Becoming a mentee
When you have an important decision to make – whether or not to accept an internship, how a study abroad can help your future, dealing with a challenge in the student organization you’re an officer in – who do you turn to? Having a relationship with a trusted mentor can guide you through making tough decisions and help you grow by learning what’s most important to you.
A mentor can be someone who has something in common with you – gender, sexual orientation, race, ethnicity – or someone who has experience in a research area or career you want to pursue, or a combination of all these things.
There are many different programs and resources that can help to connect you with a mentor. A great place for UW students to start is our Mentoring Opportunities webpage, where you can find a list of UW mentoring programs that can help you connect with a mentor based on your interests, goals, and needs. You may also already know someone in your life or community who could be a great mentor to you. Mentors are people in our lives who offer us support and guidance that is often informed by their own experiences. You may find that you already have a mentor in the form of an adviser, professor, colleague, or even a peer.
Think about what you are hoping to gain from your mentoring relationship and what qualities would be helpful for you to find in a mentor. Your mentor should be someone that you trust and can turn to for advice and support. Some things to consider about your future mentor may include their academic, personal, and/or professional experiences; hobbies or interests; professional networks; and aspects of their identity that they may share with you, such as race, culture, gender, sexual orientation, or other characteristics that are important to you.
As a mentee, one of your main priorities is to be open to learning! Be prepared to engage in your mentoring relationship by sharing your thoughts, asking questions, and actively listening to your mentor’s responses and advice. Don’t be afraid to be creative and innovative in your approach to learning – if you think of activities or exercises that you think will help you (e.g. job shadowing, attending talks or workshops together, etc.), it never hurts to ask your mentor if they would be open to participating. Although you, as a mentee, are seeking guidance and support, you can also help your mentor help you by working with them to shape your shared mentorship experience.

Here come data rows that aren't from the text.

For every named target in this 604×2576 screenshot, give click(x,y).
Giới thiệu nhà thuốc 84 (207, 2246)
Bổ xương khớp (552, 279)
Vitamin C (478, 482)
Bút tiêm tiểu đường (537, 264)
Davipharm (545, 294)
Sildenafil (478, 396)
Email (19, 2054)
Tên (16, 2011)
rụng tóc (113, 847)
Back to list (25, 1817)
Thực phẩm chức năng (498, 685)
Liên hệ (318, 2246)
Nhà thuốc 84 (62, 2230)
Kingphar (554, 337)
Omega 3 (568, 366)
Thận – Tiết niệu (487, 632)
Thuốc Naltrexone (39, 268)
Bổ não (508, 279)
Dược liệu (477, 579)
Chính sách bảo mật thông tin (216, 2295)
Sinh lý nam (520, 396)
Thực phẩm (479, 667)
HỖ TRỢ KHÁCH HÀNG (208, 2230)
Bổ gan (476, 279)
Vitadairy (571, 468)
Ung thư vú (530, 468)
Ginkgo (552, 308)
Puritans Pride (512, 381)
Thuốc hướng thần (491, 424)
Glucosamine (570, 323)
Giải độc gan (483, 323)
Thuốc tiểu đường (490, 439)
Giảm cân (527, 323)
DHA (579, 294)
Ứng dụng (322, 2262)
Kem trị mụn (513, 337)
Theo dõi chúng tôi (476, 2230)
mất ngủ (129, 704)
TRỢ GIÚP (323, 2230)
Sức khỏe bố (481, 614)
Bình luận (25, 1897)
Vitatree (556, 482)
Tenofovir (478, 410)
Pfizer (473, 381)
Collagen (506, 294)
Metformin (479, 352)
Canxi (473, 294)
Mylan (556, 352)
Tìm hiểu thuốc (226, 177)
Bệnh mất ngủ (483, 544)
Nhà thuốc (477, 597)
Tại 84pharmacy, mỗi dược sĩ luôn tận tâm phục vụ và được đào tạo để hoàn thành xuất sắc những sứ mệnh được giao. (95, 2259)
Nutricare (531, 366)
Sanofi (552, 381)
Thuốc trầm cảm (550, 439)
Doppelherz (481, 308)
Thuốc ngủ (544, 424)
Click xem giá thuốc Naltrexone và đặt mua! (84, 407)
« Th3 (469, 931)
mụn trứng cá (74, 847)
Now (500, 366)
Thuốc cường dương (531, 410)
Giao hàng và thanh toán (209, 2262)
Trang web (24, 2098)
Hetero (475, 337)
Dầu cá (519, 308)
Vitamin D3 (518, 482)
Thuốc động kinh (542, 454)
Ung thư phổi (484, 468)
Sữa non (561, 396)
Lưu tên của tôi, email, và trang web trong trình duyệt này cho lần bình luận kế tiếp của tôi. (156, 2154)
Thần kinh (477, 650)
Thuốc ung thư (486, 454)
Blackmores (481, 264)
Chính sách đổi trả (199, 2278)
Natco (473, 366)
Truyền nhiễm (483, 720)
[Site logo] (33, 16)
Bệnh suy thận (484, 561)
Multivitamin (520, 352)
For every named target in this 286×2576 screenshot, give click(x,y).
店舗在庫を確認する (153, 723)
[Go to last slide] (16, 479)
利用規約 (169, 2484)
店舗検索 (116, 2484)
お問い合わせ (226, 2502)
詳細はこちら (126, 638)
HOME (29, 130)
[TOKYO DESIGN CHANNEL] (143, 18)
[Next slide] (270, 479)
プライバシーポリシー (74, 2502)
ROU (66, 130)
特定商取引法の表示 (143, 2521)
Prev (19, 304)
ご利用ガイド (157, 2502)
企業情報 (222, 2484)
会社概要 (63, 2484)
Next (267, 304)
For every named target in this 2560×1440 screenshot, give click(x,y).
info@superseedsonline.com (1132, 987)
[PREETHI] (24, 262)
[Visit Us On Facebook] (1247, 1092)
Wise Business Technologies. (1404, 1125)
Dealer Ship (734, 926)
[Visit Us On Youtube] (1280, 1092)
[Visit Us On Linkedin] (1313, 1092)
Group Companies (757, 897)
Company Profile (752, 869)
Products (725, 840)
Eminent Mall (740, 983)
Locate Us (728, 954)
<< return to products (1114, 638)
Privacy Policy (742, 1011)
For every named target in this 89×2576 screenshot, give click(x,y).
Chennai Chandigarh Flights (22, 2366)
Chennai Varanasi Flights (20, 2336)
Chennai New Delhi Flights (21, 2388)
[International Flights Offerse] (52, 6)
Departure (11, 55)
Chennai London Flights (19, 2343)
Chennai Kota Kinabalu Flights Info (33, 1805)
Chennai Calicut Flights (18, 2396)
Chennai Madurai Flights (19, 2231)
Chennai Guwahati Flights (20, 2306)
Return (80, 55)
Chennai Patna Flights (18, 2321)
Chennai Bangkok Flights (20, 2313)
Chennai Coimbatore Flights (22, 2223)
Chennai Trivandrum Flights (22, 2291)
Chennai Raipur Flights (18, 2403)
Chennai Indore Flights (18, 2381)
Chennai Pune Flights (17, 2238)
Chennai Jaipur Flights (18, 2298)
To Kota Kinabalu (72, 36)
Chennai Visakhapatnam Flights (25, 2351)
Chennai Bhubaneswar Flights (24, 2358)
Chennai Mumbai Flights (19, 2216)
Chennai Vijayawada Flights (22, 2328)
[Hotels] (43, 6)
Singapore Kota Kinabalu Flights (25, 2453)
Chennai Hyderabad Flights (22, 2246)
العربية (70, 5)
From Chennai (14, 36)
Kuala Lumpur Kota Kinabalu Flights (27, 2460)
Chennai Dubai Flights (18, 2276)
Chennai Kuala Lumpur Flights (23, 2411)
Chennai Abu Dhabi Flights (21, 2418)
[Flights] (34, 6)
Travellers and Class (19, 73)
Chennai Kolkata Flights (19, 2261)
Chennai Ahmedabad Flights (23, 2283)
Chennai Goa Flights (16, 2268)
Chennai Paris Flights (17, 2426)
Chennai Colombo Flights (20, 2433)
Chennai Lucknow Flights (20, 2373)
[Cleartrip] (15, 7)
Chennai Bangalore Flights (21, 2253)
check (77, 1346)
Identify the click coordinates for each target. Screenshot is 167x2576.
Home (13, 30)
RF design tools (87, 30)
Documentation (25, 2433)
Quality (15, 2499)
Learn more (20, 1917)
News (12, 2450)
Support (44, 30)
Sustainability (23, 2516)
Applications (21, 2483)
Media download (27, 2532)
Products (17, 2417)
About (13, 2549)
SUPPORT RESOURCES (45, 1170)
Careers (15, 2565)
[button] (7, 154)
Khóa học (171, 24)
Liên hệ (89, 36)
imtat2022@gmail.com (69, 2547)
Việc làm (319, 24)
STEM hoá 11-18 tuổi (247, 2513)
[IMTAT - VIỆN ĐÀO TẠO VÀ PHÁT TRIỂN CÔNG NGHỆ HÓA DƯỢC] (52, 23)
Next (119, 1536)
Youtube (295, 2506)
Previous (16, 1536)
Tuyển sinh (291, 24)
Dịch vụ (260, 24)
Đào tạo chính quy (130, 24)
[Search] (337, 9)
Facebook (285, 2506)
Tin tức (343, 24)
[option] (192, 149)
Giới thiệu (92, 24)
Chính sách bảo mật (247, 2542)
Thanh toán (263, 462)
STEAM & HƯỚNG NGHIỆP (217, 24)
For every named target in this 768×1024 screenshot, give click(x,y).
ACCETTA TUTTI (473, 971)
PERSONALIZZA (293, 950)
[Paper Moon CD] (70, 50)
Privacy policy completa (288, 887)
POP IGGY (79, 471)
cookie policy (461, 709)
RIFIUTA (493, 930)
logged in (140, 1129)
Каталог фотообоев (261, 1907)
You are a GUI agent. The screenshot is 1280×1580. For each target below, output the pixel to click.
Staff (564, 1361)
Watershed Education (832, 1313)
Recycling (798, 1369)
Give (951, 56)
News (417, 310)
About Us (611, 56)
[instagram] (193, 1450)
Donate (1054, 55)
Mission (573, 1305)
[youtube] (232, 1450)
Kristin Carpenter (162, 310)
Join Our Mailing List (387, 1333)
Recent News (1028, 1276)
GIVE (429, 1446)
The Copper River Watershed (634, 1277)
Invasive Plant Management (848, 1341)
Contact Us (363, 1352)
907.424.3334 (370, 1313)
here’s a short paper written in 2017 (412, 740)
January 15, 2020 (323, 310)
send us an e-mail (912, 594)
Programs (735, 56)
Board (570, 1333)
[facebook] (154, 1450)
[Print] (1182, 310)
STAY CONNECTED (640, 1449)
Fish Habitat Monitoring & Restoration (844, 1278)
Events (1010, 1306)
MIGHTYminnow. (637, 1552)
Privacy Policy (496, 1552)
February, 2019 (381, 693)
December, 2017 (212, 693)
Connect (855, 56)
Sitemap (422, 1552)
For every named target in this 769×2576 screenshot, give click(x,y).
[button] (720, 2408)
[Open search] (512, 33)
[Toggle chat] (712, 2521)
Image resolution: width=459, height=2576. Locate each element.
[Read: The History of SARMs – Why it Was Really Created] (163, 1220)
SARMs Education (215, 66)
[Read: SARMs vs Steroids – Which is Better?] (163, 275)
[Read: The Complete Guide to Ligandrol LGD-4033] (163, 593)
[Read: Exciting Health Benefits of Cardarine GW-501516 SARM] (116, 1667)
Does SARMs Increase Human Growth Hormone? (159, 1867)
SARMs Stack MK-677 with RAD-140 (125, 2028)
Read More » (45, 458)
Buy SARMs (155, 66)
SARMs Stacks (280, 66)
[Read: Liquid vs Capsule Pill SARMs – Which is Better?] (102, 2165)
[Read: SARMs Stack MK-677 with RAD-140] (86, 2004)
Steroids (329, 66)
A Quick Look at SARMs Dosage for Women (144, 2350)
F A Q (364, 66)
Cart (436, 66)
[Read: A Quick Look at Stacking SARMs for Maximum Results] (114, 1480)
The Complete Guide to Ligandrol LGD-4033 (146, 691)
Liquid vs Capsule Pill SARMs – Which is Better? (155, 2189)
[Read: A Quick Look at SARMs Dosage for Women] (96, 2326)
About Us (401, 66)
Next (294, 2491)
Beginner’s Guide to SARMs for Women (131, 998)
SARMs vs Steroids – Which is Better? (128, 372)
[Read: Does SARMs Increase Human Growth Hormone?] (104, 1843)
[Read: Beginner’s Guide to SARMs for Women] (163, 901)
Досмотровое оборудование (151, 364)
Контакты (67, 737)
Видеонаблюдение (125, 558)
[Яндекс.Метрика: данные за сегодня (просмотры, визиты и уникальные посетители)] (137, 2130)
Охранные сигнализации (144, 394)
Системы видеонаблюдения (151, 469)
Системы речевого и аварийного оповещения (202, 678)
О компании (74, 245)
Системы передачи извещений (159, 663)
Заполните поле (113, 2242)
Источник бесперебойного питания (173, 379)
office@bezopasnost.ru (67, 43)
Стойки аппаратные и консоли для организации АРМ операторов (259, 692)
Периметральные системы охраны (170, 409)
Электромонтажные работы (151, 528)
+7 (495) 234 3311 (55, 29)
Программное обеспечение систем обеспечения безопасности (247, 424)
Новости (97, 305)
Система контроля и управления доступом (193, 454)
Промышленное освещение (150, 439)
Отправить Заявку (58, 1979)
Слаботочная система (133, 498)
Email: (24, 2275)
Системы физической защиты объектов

Joining a mentorship program is not necessary but can be a great way to connect with a mentor if you are unsure of where to start or who to turn to. Mentorship programs simply offer more structure to the mentorship process by providing mentee/mentor matching, a plan or framework for reaching mentoring relationship goals, and – oftentimes – support for both mentees and mentors so that each can make the most of their mentorship experience. However, many mentoring relationships form organically outside of the context of these programs through shared experiences when those involved recognize that a mentoring relationship could be beneficial.
The time commitment for mentoring relationships varies. If you are participating in a mentorship program, there may be requirements or recommendations for the amount of time you and your mentor spend meeting or otherwise connecting with each other. Beyond or outside of structured programs, a mentoring relationship may take as little or as much time as you choose to commit to it. However, as with many commitments, you will get out what you put into it! The more often you connect with your mentor (while being respectful of their time availability), the more you will gain and learn from your relationship with them.
Get to know your mentor and start asking questions! Share your goals for the mentorship connection – they may be academic, personal, professional, or a combination of these things. This will help your mentor identify how it is they can best support you. It may also be helpful to discuss expectations for how you will communicate (e.g. email, phone, in-person, etc.), how structured or informal your mentoring relationship will be, and how frequently you would like to connect with each other. This, of course, may change over time, but setting an initial plan can help get things started.
Conversing with your mentor may seem unnatural or uncomfortable at first, but your mentor is there to support and guide you in any way that they can! Start by getting to know each other – your goals, shared interests, and experiences. Then, depending on what you hope to gain from your mentoring relationship, you might ask for advice, insight on how they would navigate a certain situation, help with networking or connecting with resources, support in developing or strengthening a new skill, or simply hear stories about their personal journeys and how they got to where they are now.